**AIM OF THE EXERCISE:**
Reproduce the data word for word, beginning with the line that contains "This screenshot has" and running through the line that contains "Click the partially". Leave the pictures out of your answer.

**TASK DATA:**

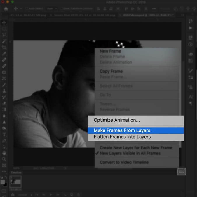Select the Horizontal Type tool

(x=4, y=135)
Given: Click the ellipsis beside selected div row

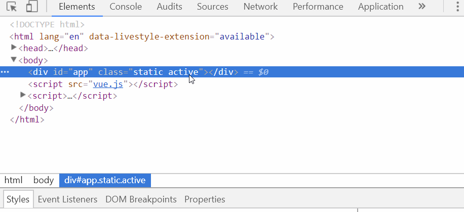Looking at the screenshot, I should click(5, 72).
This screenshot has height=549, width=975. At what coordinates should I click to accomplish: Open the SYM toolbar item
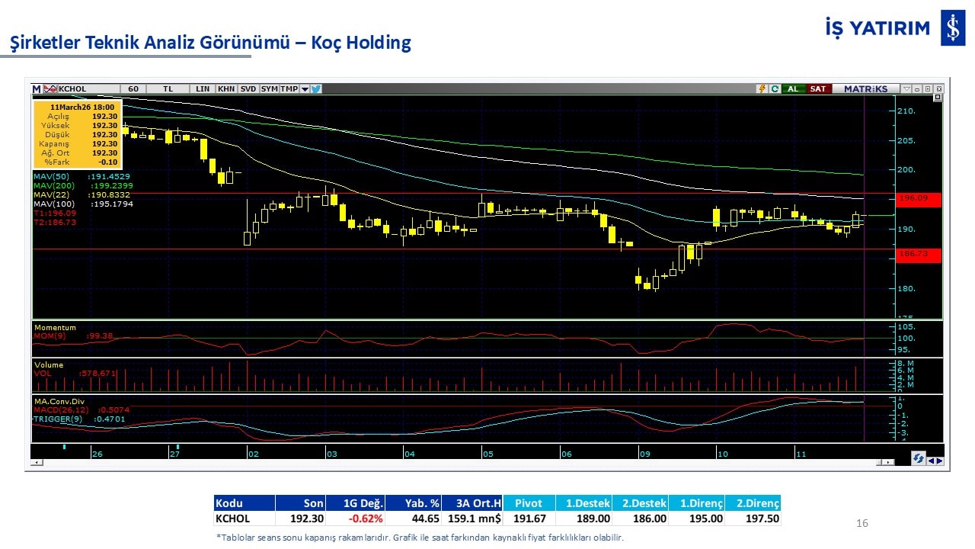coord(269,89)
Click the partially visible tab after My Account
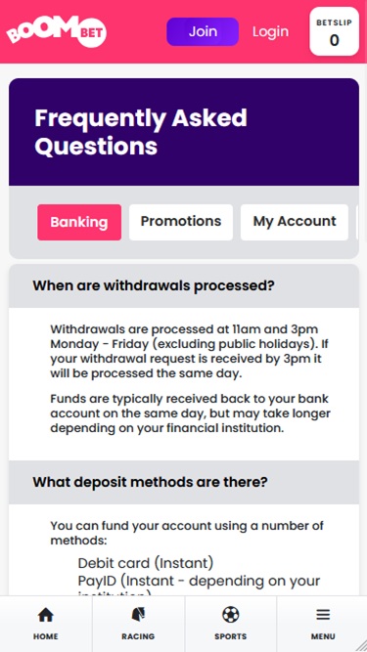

* * *

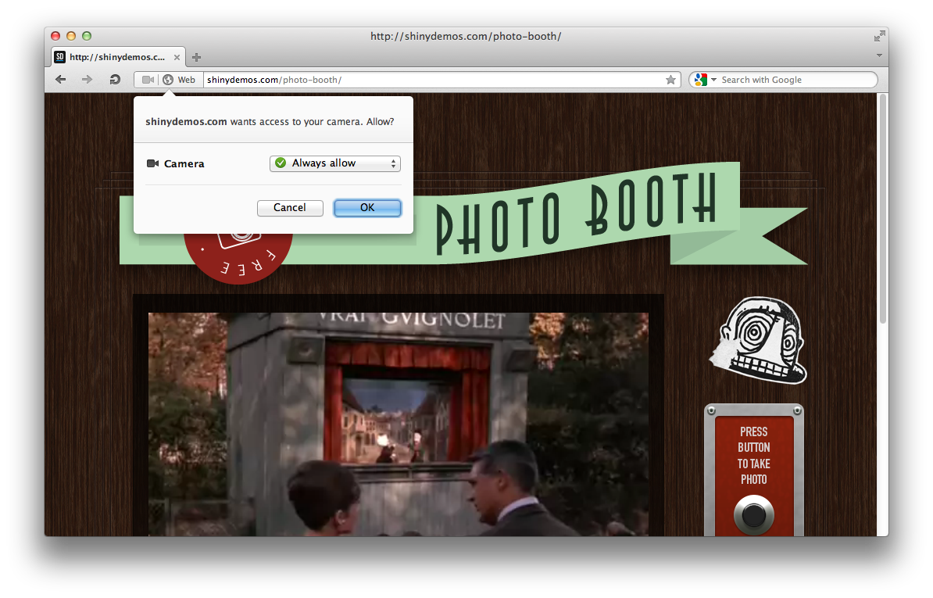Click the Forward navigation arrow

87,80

**CORRECT ANSWER:**
This screenshot has height=549, width=975. At what coordinates should I click to accomplish: Open the SYM toolbar item
coord(269,89)
Click the partially visible tab after My Account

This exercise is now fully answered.